The NFL and NCAA have taken steps toward preventing, identifying and treating concussions in recent years. The practices used on those levels have trickled down to high schools, where coaches are getting better concussion-recognition training, limitations have been put on head to head impacts and treatment protocols have been established.

At the same time, concussions are still a substantial issue in high schools, in part because there are so many more players at that level than in the college and professional ranks combined.

The National Federation of High School Associations has guidelines for concussions, including management of athletes who exhibit symptoms and an online concussion course developed with help from the Centers for Disease Control.

But the reach only goes so far; there are just too many schools, too many players and too many variations from state to state and school district to school district to make sure concussions are being treated in a uniform manner.

“The fact that we’re talking about treatment of concussions is an advancement,” said Dr. Javier Cardenas, a neurologist at the Barrow Neurological Institute’s Concussion and Brain Injury Center. “That said, there’s clearly more left to be done.”

Inconsistencies in the availability of athletic trainers can make it difficult.

Having coaches and parents with concussion awareness is a big step, but athletic trainers have a deeper, more clinical understanding of what to look for and what needs to be done after a head injury.

Most big school districts can afford to have athletic trainers at every school. Smaller districts may have a trainer who serves multiple schools or none at all.

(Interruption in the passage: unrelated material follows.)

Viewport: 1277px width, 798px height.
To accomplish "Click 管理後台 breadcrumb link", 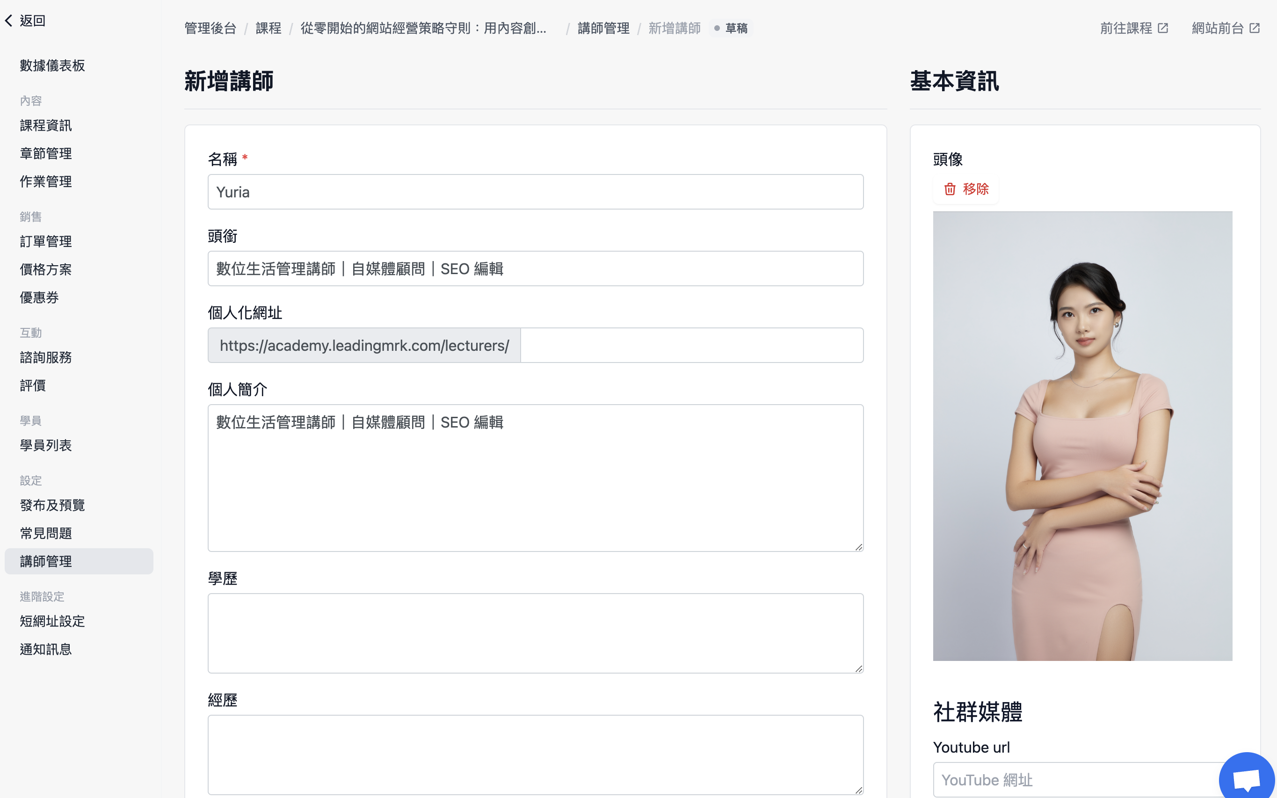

Nationally, about 55 percent of schools have a full-time athletic trainer, according to the National Athletic Trainers’ Association. Arizona has one of the highest rates at 60 percent and California, in part because of licensing issues, is around 20 percent.

“If there’s one thing that a school can do to improve the safety, it is to have an athletic trainer,” Cardenas said. “But that’s not always possible.”

Games have a higher rate of concussions due to the increased intensity and larger impacts, with 1.86 per 1,000 athlete exposures, according to a Journal of the American Medical Association Pediatrics study. From an overall standpoint, more concussions occur in practice, a logical progression since there are far more practices than games.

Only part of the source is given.